[Word and item location data]
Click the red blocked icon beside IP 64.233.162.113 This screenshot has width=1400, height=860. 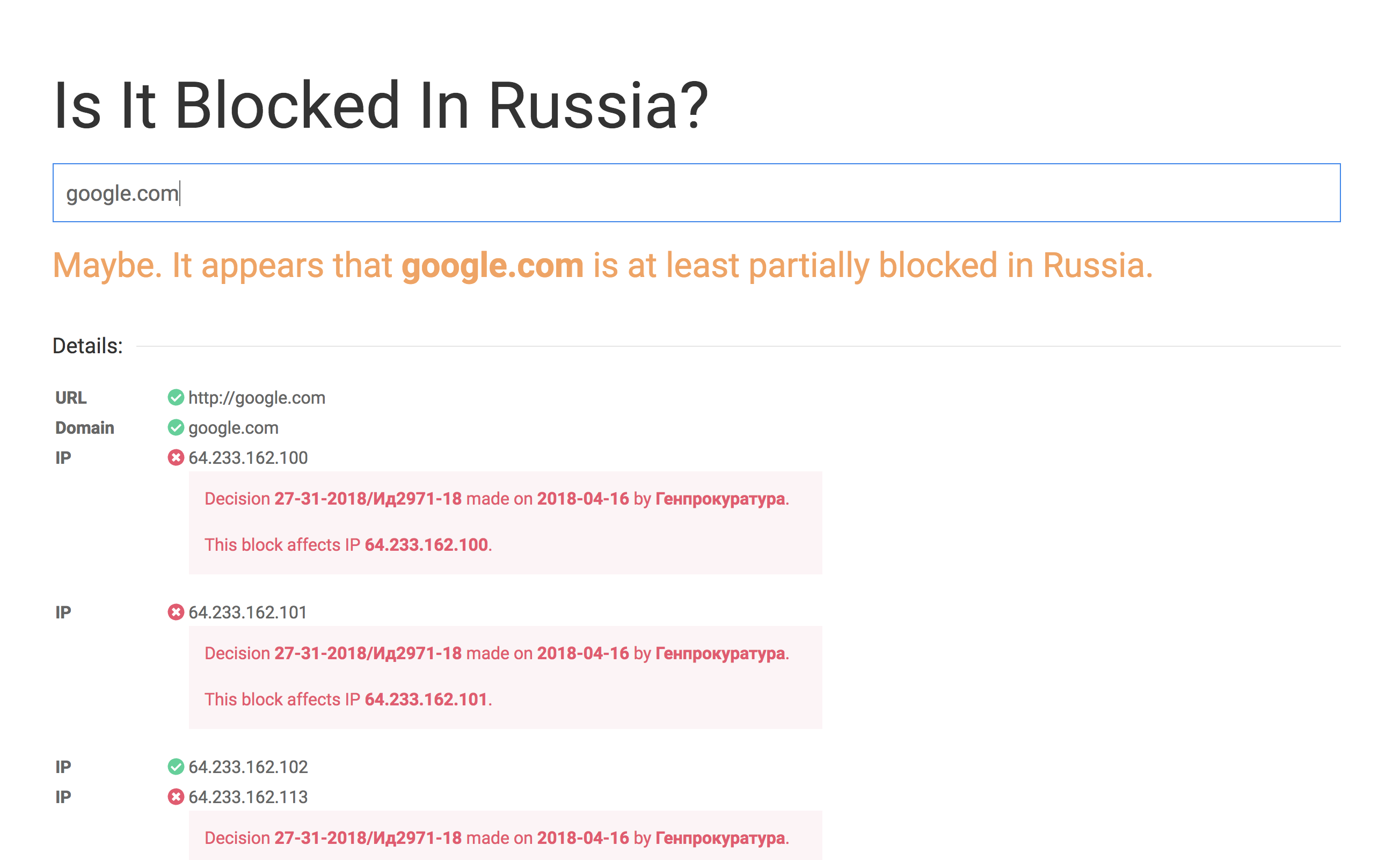coord(176,797)
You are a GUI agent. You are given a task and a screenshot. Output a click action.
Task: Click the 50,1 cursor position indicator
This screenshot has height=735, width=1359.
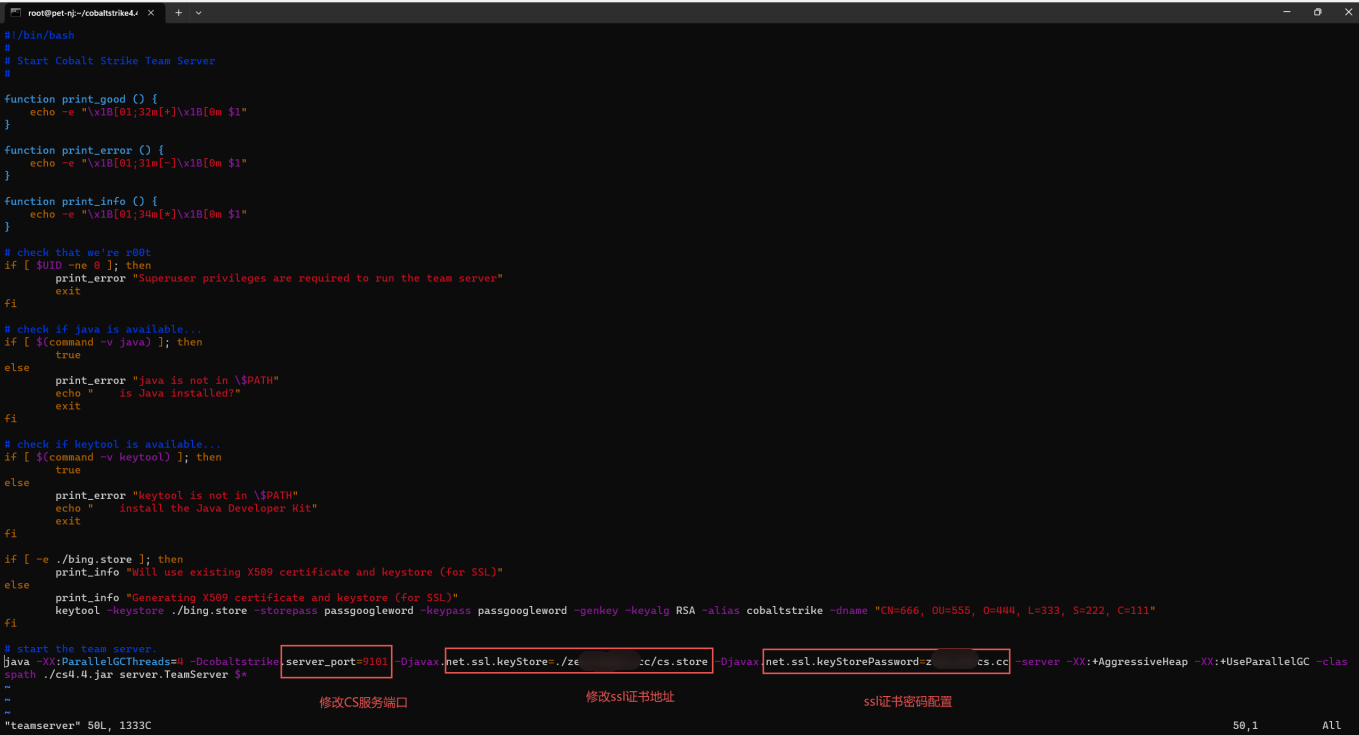[1247, 725]
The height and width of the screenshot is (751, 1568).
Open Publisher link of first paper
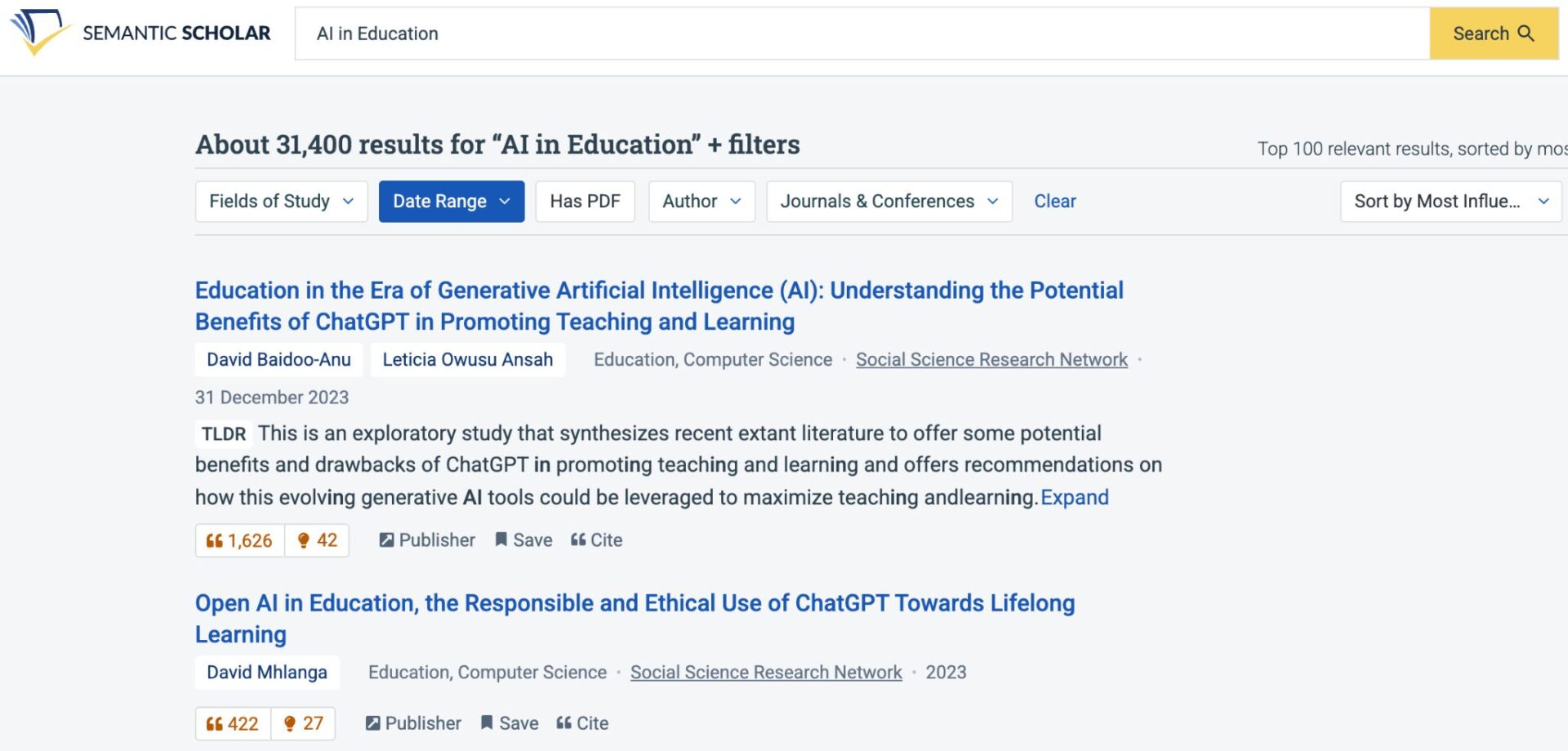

#### Problem:
Rewrite the items from the line containing "You are a GUI" through the end of the items, inclusive, including the requests, and scale every coordinate in the answers by 1.7, rounding to whole numbers with halves rounded up. Omit the pictures.

#### Exercise response:
You are a GUI agent. You are given a task and a screenshot. Output a click action.
Task: Click the 50,1 cursor position indicator
This screenshot has height=735, width=1359.
[2120, 1233]
The height and width of the screenshot is (751, 1568).
Open Publisher link of first paper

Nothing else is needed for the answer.